Ancient Russian men sacrificed and ate dogs as a rite of passage into adulthood
Signs of the gruesome rituals were identified in the Russian steppes.
Archaeologists working in an ancient settlement at the heart of the Russian steppes have unearthed the remains of 64 dogs and wolves. They appeared to have been sacrificed and consumed as part of male initiation rituals that took place at the site nearly 4,000 years ago.
From the Greeks to the Celts to the ancient pre-Indo-European communities that once inhabited the lands of modern Russia, ancient cultures wrote about young boys eating dogs as part of an initiation into manhood.
However, no physical evidence had ever been recovered to suggest that such rituals had happened. This led many archaeologists to suspect that they had only existed in the writings of these cultures.
In a new paper now published in the Journal of Anthropological Archaeology, researchers describe canid bones discovered at the settlement of Krasnosamarskoe in the Russian steppes, which they say may provide the first evidence that these ceremonies really existed.
Eating dogs and wolves
The bones were excavated during the years 1999 to 2001 and researchers dated them back to 3,700 to 3,900 years ago. Some of the bones were human, but 2,770 bone fragments were found to belong to dogs. Furthermore, bone pieces from 18 wolves were recovered. In total, the archaeologists think that they have come up with the bones of 64 canids, dogs and wolves.
Markings on the bones suggest that the canids were killed and that they were roasted, filleted, and apparently eaten. The fact that that they had been cut and prepared in a standardised way suggests that a ritual had taken place.

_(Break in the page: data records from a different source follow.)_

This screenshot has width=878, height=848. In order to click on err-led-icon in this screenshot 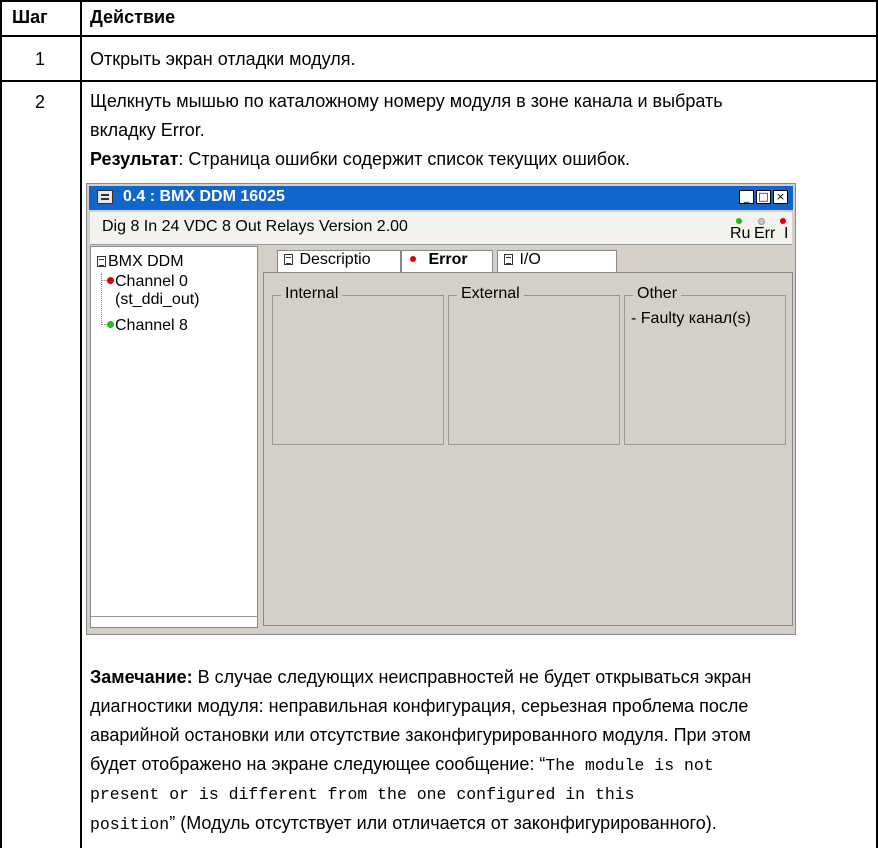, I will do `click(762, 222)`.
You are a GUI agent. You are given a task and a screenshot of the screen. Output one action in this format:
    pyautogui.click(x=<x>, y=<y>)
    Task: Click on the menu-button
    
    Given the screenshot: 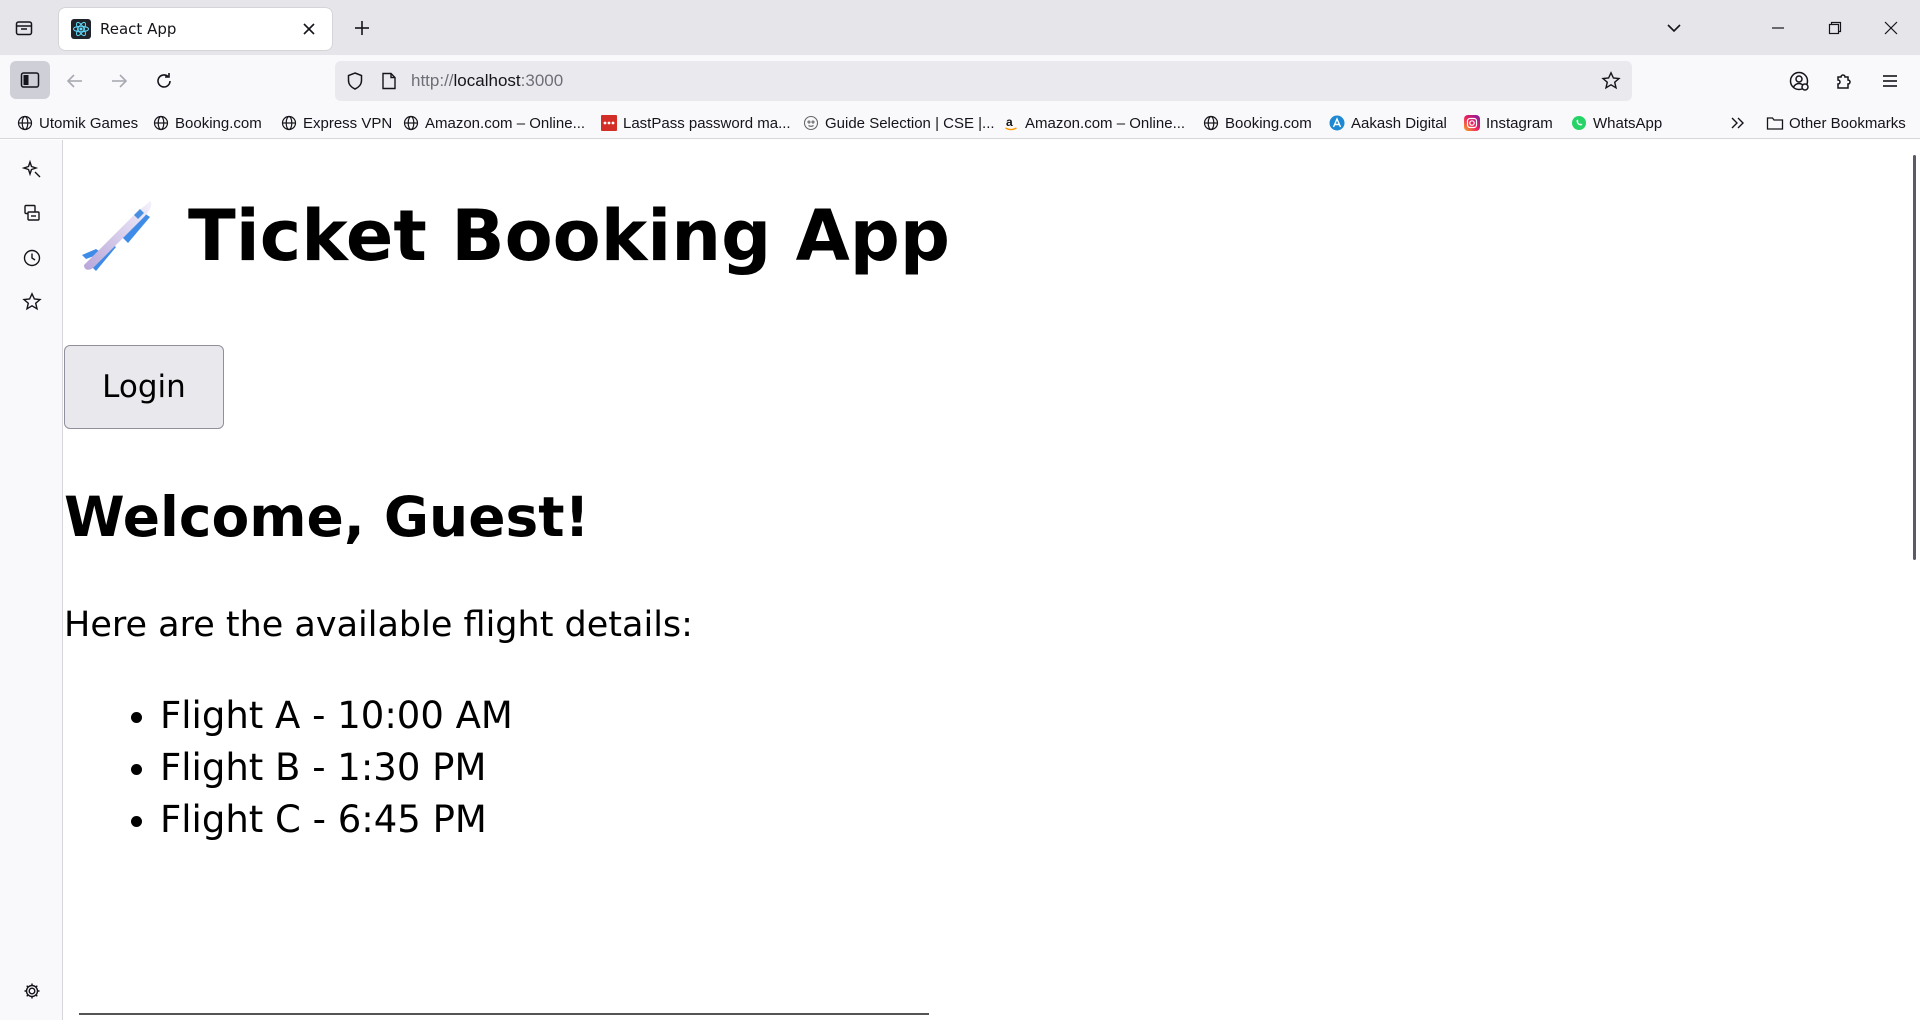 What is the action you would take?
    pyautogui.click(x=1890, y=81)
    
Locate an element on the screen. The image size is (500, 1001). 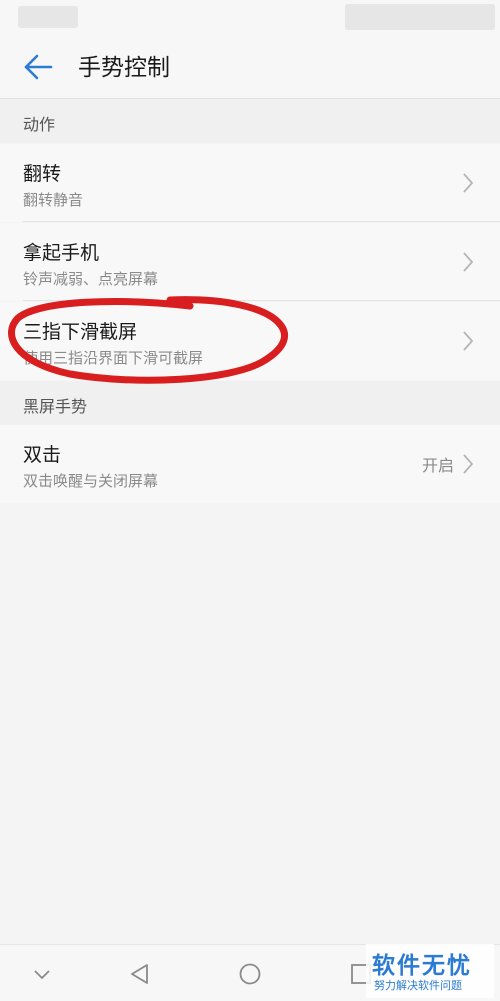
status-bar is located at coordinates (250, 18).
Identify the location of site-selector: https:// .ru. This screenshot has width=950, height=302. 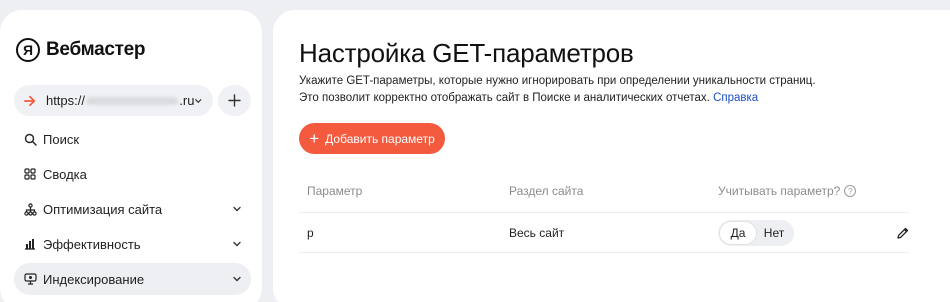
(114, 100).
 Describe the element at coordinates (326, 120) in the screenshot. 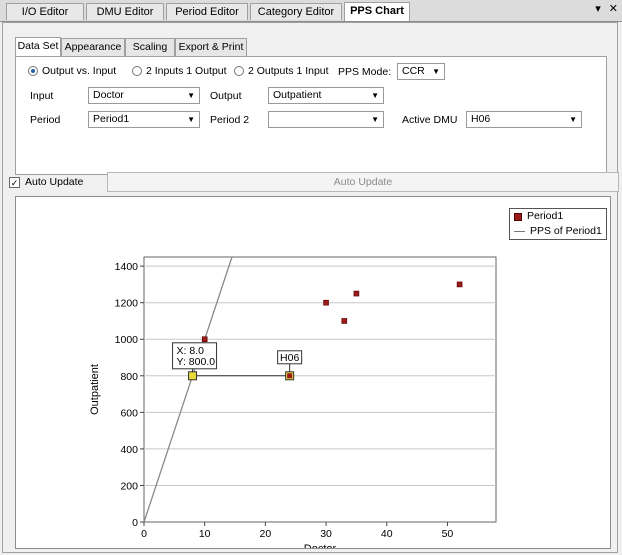

I see `period2-select: ▼` at that location.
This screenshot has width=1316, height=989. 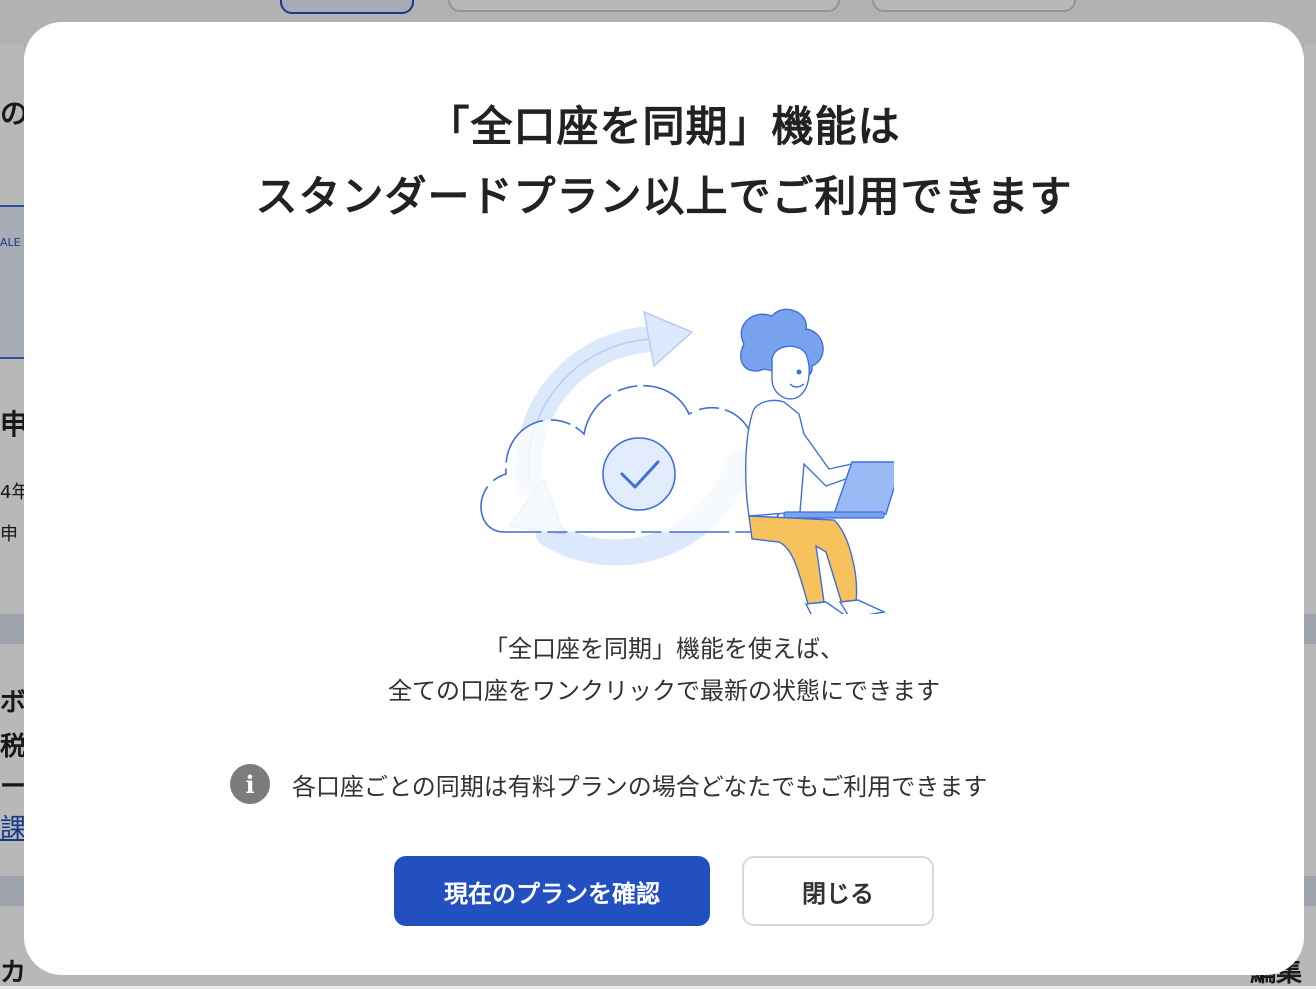 What do you see at coordinates (640, 786) in the screenshot?
I see `info-note-text: 各口座ごとの同期は有料プランの場合どなたでもご利用できます` at bounding box center [640, 786].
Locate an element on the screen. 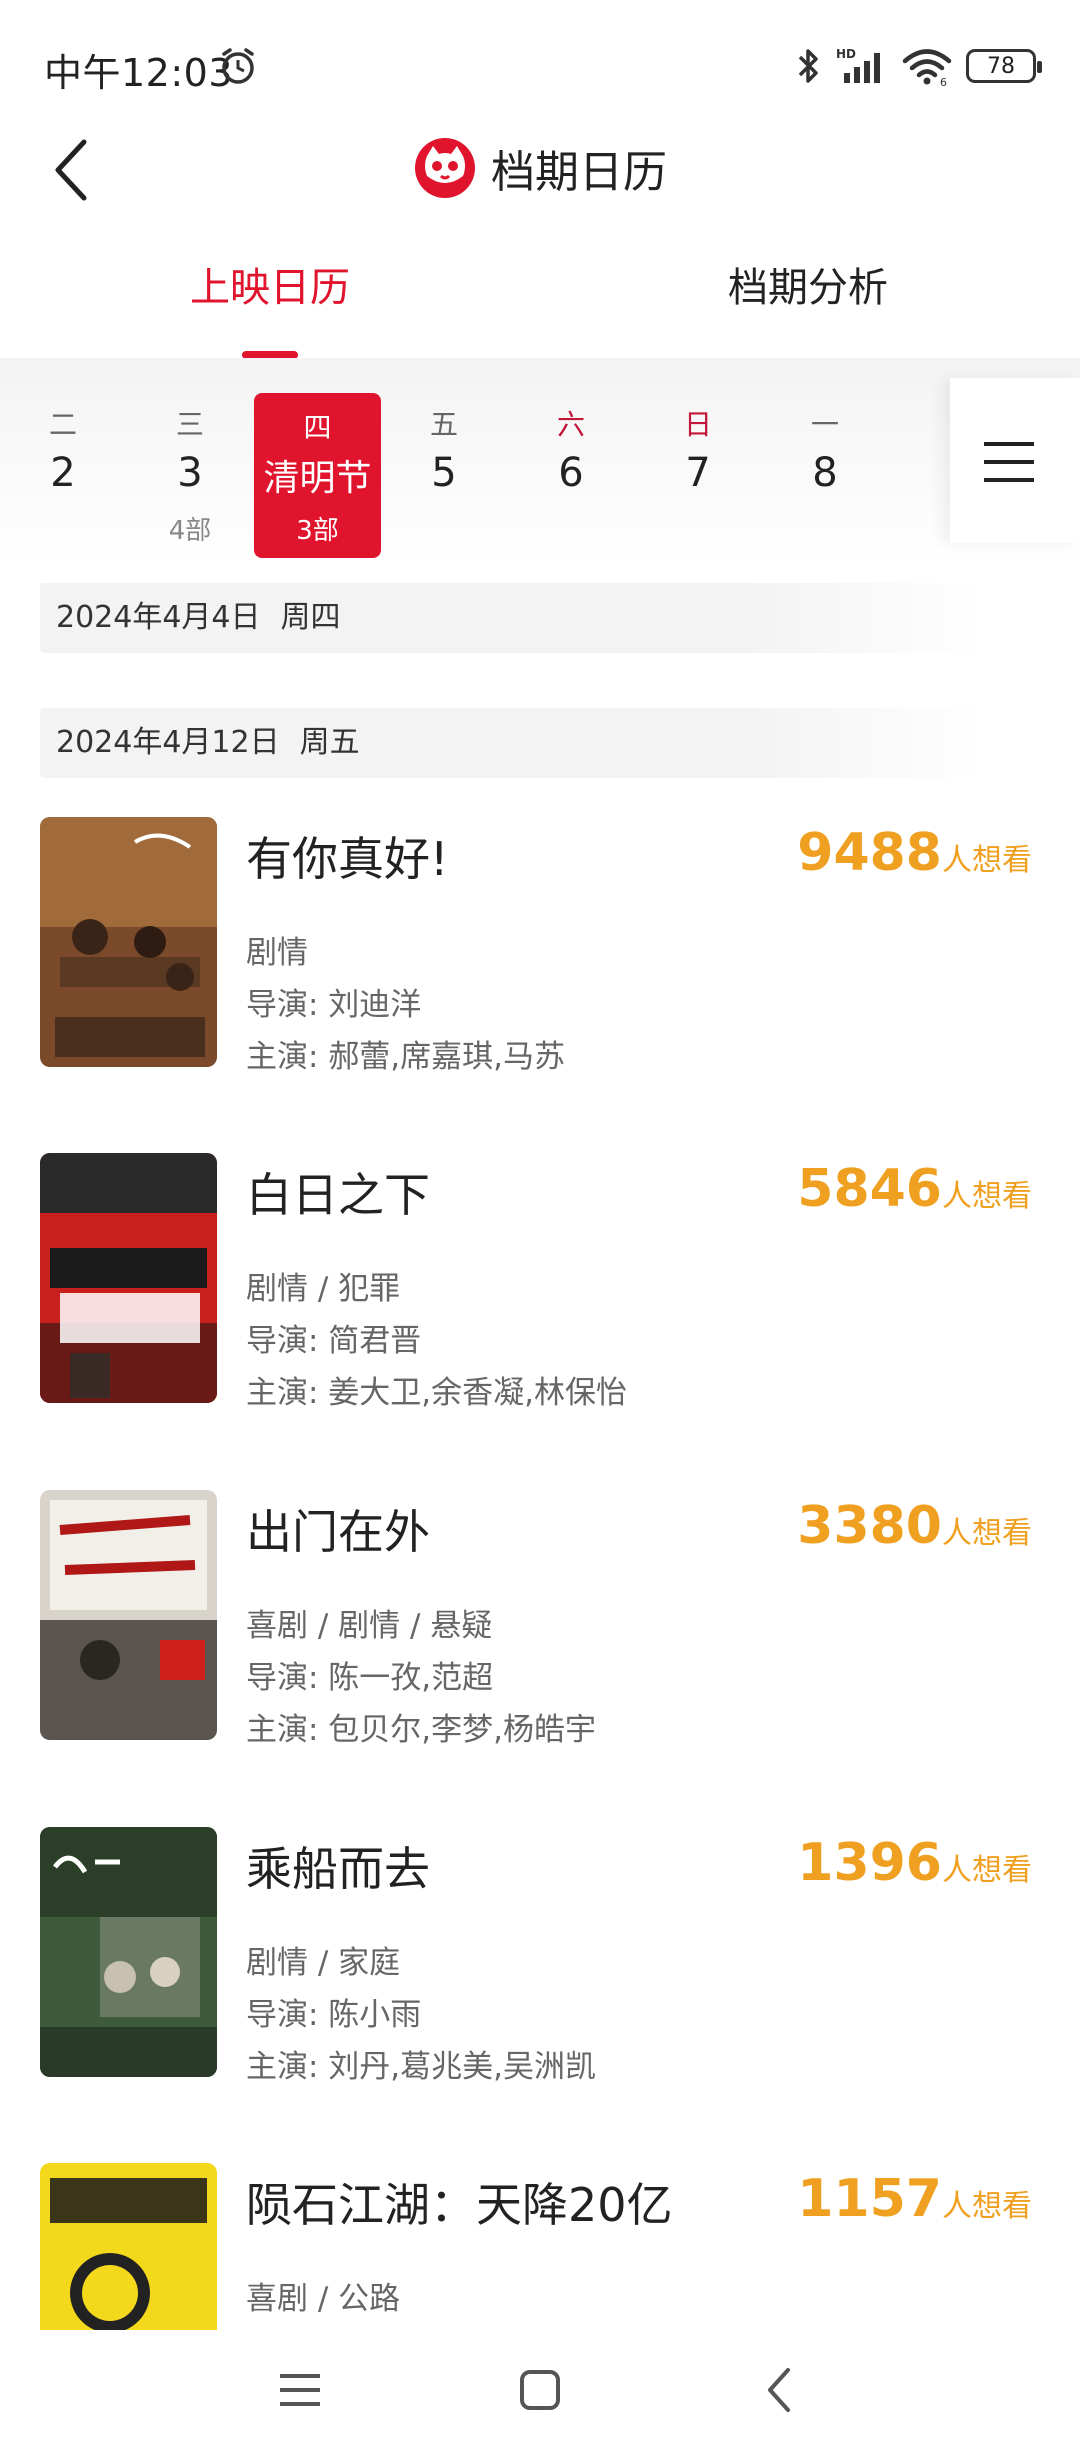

Of course, the dogs may have been eaten because people in this settlement were starving - this has happened throughout history during periods of famine. But here, the human remains also recovered at the site suggest that these people had not been starving.
The dogs had all been mature healthy adults, with few signs of mistreatment, which also reveals that they had a particular importance for the community. Furthermore, most of the bones were from male dogs, which were generally the only gender involved in written accounts of dog-eating rituals.
All of this backs up the researchers' idea that a initiation ritual had taken place there during the Bronze Age, between 3,700 and 3,900 years ago.
This practice is intriguing as it appears to be unique in the region to this site, and it violates a cultural taboo against eating canids that had usually been associated with these communities.
However, the researchers have been able to come up with an interpretation for these rituals. They suggest that eating dogs and wolves was a metaphor of human transformation into male canids. As young men entered adulthood, they formed band of warriors and came to assimilate with the strong and vigorous creatures.